Pigs are very intelligent. This is usually a positive trait, and in fact pot bellied pigs are quite trainable, much the same as a dog (i.e. can be house trained, leash trained, and will learn a few tricks). However, their intelligence can make them a bit of a handful, too. They are curious and playful, but also head-strong and sensitive. Without appropriate stimulation, they will become easily bored, and possibly destructive.

Pigs are also unrelenting in their quest for food - and can learn to open the fridge, cupboards, pantry - wherever food may be lurking. They can become demanding, begging for food, and even getting aggressive with kids that have food. Pigs also "root," or dig/explore with their snouts - and in doing so may overturn items in the house, including wastebaskets, and can disrupt the landscaping. This is instinctual, so an area of soft dirt should be provided in the yard so they can fulfill their need to root.

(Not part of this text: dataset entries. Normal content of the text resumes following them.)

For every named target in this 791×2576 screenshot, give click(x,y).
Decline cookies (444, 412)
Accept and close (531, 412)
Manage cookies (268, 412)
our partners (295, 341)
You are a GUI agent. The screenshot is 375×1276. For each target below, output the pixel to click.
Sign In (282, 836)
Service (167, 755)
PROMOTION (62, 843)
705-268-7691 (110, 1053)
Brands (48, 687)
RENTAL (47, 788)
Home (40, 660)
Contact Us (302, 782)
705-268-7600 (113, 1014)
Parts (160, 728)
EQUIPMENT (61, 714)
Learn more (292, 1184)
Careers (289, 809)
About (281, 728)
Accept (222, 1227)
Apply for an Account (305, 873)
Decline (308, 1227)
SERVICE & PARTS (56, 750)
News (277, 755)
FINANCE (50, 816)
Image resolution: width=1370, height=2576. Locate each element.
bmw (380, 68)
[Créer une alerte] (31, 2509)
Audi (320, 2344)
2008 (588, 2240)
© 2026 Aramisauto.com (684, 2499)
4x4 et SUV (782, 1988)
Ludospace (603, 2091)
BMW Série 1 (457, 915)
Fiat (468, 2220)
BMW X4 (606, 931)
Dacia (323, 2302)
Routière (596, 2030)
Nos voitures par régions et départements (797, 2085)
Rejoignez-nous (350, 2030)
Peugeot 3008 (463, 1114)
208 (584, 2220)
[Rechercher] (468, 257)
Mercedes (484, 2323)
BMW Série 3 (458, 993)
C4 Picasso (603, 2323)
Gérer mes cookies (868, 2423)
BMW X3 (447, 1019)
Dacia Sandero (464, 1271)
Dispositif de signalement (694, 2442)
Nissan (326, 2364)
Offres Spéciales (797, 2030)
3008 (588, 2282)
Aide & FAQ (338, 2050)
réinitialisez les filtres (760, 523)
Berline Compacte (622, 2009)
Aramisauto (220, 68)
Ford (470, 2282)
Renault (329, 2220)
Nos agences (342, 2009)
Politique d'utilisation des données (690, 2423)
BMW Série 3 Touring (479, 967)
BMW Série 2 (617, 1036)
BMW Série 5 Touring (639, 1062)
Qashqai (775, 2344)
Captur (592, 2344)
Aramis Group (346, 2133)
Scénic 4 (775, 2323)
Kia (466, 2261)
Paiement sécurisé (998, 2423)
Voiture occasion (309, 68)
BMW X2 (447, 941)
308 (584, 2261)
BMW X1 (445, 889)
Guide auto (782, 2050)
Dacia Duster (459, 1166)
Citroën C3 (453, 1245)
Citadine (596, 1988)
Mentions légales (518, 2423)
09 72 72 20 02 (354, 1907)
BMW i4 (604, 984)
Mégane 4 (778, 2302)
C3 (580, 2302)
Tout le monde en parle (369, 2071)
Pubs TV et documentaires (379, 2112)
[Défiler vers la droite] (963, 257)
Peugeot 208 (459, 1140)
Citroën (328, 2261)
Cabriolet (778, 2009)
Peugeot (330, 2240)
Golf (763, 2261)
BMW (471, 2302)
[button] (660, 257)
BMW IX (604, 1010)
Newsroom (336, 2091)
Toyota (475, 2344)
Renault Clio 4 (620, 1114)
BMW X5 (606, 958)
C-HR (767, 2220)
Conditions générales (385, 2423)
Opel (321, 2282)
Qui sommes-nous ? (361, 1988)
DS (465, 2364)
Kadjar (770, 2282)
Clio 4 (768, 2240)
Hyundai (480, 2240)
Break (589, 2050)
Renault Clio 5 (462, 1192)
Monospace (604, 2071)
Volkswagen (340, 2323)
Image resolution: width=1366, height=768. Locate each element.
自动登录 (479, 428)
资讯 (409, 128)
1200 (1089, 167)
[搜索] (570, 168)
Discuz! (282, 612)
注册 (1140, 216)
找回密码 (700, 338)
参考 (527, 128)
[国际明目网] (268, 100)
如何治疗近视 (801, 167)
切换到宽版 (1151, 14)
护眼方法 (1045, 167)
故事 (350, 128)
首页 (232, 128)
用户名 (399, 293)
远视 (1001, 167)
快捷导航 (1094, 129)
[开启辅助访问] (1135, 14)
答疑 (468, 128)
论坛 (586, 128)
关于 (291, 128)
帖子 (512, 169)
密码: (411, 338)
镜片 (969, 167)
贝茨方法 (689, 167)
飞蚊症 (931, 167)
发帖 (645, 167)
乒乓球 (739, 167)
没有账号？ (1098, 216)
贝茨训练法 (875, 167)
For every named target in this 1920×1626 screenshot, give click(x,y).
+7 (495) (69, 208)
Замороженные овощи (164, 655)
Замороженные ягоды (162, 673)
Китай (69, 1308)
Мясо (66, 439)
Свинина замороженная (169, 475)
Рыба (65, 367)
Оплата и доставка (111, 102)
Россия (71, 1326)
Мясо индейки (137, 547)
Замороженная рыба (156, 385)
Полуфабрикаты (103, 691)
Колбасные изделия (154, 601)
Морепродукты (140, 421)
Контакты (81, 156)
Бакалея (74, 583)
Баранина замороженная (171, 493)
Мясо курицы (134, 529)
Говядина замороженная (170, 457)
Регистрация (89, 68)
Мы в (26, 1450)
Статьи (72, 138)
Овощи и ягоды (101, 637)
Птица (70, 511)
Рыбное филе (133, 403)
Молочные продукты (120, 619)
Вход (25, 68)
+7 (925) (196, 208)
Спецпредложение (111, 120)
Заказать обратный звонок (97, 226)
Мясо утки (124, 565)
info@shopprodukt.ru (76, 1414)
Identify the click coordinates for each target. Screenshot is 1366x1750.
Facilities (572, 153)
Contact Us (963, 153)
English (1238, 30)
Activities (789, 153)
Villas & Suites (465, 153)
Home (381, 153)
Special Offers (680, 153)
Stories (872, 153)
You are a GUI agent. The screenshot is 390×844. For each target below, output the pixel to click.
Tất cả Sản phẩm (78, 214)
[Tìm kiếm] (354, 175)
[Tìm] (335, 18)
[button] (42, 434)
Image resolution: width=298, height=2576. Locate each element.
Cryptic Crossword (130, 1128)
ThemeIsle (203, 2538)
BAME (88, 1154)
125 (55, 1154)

Another problem some have encountered with their pigs is aggression. Pigs can be territorial and have a drive to be dominant ("top pig"). Unless shown that the humans in the household are number one, pigs can exhibit a form of aggression known as dominance aggression (also seen in dogs). Pigs need to be taught to respect their owners, but setting rules and boundaries, teaching the word "no" and using gentle but firm discipline. Pigs respond well to positive reinforcement (e.g. using praise and treats when the pig is doing something desirable), and do not do well at all with physical punishment. From day one, the owner should be setting the rules and enforcing them. Consistent rules, praise for good behavior, and correction/redirection with lots of repetition and patience will help produce a well mannered pig with a good relationship with its family.

On a more basic level, a pig will live an average of 12 -18 years, estimates range up to more than 20 years. Although often called miniature pot bellied pigs, the term miniature is relative - they are smaller than most pigs kept for food production, but they still usually weigh 125 pounds or more when fully grown. Responsibility for their care is not to be taken lightly, with respect to time or finances. Pigs should be obtained form conscientious, reputable breeders, and will need a good quality pig food, regular vaccinations, hoof and tusk trims, and will also need to be spayed or neutered. Regular access to the outdoors for exercise is a necessity as well. Pigs are social animals so needs lots of attention and interaction, and if feasible, owners should consider keeping more than one pig. Of course, as with any other exotic pet - an owner needs to check local regulations to make sure pot bellied pig ownership is permissible.

For people with appropriate expectations, a pot bellied pig will make a rewarding, entertaining, much-loved pet.